Pablo Chalfun: Influenciou negativamente e positivamente. Se a corrida fosse na esteira eu iria um pouco melhor, porque eu treinei bastante na esteira e talvez estaria mais adaptado do que um ou outro atleta. Eu sou muito bom no supino, tinha treinado essa prova 2 em menos de 15 minutos e lá eu nem fechei. Então teria ido muito melhor nessas. Em compensação, ter trocado Rope Climb por Chest to Bar na prova 6 me ajudou muito. Na verdade a gente voltava muito rápido para o Thruster, que era meu ponto forte na prova. No final as mudanças não importaram tanto assim.

Você só ficou fora do Top 5 na prova 2. Analisando prova por prova, seus resultados foram o que você esperava, melhor ou pior?
Pablo Chalfun: Meus resultados foram bons, dentro do que eu esperava e alguns até melhores. Fui melhor na prova 4, um pouco melhor do que eu fiz no teste, a galera empurrando me deu uma moral. A prova 5 no box eu fechei mas não tinha as transições. Acho que você pode até simular as provas no box, mas se você achar que seu resultado vai ser igual sem levar em consideração as transições, ficar movendo material, a fadiga do torneio, as vezes você se frustra. Você tem que dar o seu melhor naquele momento. O teste serve muito mais pra você criar uma estratégia e sentir como vai ser a prova, encontrar os pontos de maior incômodo.

Falando agora da última prova. Você não pareceu comemorar tanto logo que o workout acabou. A ficha ainda não tinha caído ou naquele momento você já estava aliviado por ter a certeza que a vaga era sua?
Pablo Chalfun: Eu tinha certeza sim que a vaga era minha. Quando eu vi que o Luis [Oscar Mora] falhou no Thruster eu sabia que ninguém me pegava mais, eu sabia que ia sustentar até o final da prova e ia terminar ela bem. Eu fiz minha comemoração com a minha família, minha mãe, minha namorada e a galera do meu box. Na verdade eu estava assustado da forma como foi, a reação da torcida. Isso foi o grande destaque do evento, uma coisa que eu não imaginava e nem pude sonhar. Foi surreal!

A partir de agora são dois meses até o Games. Você conseguiu pontuar coisas para melhorar até lá? Como será sua preparação?
Pablo Chalfun: Sempre tem coisa pra melhorar, mas são menos de dois meses de preparação. Agora estou numa semana de recuperação e a gente acaba viajando antes para o Games, pra se ambientar com clima, umidade, então dá um mês e meio. A ideia é subir um pouco as cargas dos levantamentos e inserir os objetos estranhos que aparecem no Games, que é uma caixinha de surpresa. Mas agora é fazer menos coisas convencionais.

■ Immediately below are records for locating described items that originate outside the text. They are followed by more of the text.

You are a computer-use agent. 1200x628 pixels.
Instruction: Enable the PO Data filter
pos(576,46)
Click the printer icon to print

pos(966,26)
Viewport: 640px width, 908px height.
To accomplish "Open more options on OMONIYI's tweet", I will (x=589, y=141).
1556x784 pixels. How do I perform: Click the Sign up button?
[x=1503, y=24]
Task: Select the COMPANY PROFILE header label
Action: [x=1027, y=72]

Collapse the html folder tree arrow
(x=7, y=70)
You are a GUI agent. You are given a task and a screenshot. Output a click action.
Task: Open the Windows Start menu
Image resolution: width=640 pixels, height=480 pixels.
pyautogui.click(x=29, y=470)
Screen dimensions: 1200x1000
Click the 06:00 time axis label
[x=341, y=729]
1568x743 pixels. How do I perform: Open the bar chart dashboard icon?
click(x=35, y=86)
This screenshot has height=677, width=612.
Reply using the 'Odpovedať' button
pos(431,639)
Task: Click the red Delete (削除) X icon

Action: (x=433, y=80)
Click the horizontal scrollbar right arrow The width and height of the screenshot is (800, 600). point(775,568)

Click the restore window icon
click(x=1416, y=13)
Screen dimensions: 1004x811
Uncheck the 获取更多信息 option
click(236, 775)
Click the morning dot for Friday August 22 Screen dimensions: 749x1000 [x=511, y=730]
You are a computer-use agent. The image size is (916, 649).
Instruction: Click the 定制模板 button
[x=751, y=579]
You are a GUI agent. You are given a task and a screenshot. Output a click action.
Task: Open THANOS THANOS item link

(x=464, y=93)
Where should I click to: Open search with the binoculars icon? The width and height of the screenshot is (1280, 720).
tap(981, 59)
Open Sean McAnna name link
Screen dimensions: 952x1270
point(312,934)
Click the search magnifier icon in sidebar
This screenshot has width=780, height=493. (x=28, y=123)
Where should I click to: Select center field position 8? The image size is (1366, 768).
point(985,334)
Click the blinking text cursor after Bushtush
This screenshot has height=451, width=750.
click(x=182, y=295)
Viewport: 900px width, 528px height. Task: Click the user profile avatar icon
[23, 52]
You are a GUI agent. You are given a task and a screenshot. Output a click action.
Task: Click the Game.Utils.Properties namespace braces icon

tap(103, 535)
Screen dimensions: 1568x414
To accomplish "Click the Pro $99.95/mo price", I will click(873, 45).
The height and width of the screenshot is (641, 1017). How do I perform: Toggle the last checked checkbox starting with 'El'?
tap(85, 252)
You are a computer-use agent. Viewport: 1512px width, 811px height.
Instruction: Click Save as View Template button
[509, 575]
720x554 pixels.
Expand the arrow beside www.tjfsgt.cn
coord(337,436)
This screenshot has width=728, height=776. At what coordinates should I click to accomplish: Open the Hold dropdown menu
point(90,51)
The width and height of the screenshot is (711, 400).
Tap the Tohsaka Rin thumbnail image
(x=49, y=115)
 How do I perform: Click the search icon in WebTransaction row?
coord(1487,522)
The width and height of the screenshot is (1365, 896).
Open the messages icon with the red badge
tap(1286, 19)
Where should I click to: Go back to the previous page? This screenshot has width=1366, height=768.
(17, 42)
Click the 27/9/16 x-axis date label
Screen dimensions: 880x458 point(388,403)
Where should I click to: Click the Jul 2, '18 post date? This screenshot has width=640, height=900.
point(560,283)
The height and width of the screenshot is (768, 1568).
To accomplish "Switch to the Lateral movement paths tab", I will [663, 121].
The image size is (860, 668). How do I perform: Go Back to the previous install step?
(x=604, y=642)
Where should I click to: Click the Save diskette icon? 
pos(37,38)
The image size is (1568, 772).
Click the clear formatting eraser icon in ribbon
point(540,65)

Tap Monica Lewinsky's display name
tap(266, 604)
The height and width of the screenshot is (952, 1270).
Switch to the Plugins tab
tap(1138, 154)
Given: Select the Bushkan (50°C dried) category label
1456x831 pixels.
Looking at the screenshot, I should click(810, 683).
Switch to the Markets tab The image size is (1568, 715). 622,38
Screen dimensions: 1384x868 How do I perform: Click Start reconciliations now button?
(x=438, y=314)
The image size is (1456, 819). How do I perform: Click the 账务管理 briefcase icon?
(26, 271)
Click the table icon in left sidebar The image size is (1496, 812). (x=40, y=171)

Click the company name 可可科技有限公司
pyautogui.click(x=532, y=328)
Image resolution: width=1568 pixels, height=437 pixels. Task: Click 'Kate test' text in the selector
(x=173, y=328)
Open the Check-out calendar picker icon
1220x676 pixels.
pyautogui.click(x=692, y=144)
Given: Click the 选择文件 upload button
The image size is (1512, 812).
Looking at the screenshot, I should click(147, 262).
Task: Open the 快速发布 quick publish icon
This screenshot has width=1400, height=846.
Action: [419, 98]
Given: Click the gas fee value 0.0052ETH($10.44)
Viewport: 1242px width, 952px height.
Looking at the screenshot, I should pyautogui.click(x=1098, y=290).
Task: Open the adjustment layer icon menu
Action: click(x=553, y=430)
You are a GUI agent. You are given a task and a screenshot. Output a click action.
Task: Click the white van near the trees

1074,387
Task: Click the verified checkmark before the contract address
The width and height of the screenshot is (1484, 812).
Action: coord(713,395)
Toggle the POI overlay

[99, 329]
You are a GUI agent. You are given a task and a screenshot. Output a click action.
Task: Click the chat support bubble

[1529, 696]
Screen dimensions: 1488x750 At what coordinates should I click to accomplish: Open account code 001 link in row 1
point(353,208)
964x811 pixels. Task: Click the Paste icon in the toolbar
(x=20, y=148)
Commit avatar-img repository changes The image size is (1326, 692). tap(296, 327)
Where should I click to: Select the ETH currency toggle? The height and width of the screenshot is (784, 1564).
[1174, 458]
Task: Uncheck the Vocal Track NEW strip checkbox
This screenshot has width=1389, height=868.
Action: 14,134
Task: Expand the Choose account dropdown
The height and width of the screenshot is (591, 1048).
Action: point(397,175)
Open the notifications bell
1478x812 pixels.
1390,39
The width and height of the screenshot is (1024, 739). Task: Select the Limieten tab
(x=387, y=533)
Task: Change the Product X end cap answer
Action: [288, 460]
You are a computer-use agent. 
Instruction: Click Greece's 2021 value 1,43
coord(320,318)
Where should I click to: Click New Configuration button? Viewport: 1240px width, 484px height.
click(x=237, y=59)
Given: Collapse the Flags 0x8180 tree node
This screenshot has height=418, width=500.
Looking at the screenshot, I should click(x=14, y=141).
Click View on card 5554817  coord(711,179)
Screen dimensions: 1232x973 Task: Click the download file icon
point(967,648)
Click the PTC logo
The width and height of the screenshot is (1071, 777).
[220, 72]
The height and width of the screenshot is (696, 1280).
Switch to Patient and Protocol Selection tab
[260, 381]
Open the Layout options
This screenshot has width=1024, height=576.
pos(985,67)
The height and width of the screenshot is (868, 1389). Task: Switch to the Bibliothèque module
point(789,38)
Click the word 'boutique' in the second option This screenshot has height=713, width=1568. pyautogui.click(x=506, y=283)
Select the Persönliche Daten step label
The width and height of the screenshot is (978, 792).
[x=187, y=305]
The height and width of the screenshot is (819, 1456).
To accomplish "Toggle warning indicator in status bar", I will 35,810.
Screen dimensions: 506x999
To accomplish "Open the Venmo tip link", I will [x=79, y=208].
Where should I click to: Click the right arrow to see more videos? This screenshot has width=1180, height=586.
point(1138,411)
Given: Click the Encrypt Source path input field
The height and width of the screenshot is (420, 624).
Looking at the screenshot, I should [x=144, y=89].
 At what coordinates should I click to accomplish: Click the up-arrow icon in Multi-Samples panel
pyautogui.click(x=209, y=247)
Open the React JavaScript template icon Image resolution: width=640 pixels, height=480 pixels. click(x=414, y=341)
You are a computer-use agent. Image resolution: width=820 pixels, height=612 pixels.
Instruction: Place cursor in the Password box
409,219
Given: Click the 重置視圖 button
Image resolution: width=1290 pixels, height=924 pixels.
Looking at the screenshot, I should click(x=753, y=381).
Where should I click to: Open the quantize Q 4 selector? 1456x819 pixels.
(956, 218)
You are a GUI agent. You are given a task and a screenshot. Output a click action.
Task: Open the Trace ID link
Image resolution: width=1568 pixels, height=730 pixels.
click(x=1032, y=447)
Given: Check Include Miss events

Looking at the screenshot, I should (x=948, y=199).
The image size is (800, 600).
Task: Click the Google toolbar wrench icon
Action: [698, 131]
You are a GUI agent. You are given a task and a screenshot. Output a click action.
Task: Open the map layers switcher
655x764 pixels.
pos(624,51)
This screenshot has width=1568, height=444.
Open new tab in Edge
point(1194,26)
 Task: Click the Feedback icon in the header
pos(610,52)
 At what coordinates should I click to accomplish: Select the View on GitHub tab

Lá nós temos algumas provas diferentes do convencional. Corrida de obstáculos, natação, bike, martelo. Tem como se preparar pra tanta coisa diferente nesse tempo?
Pablo Chalfun: A ideia é inserir aos poucos um pouco de volume, mais movimentos de Strongman. Algumas dessas coisas eu já vinha inserindo, mas mais nos dias de recuperação. Com certeza o Dave Castro vai trazer alguma coisa surpresa, que ninguém nunca fez. Ele sempre diz isso nas entrevistas, então eu espero já ter feito alguma coisa parecida pra não ser pego de surpresa.

Agora você é um dos 40 melhores atletas de crossfit do mundo. Quais são suas ambições para Madison? Não ficar em último, se divertir e dar o seu melhor, ou quer dar trabalho e estar no meio dos caras mais conhecidos mundialmente? O que podemos esperar do Pablo Chalfun no CrossFit Games 2018?
Pablo Chalfun: O objetivo de todo mundo é dar o seu melhor, esse é o princípio do competidor. Independentemente de ser primeiro ou último eu vou pra dar o meu melhor. Não vou lá a passeio, se não eu ia para Califórnia em vez de ir para Madison (risos). Meu objetivo é representar da melhor forma a América Latina, que foi a vaga que eu conquistei, mostrando que o crossfit aqui tem um nível bom. A gente tem argentinos, brasileiros, mexicanos e vários atletas de um nível ótimo que poderiam estar lá. Então eu vou dar o meu melhor e para quem sabe no ano que vem a gente ter algumas vagas a mais, eu acho que gente merece isso. Eu vou mostrar com ações, não só falando que a gente merece.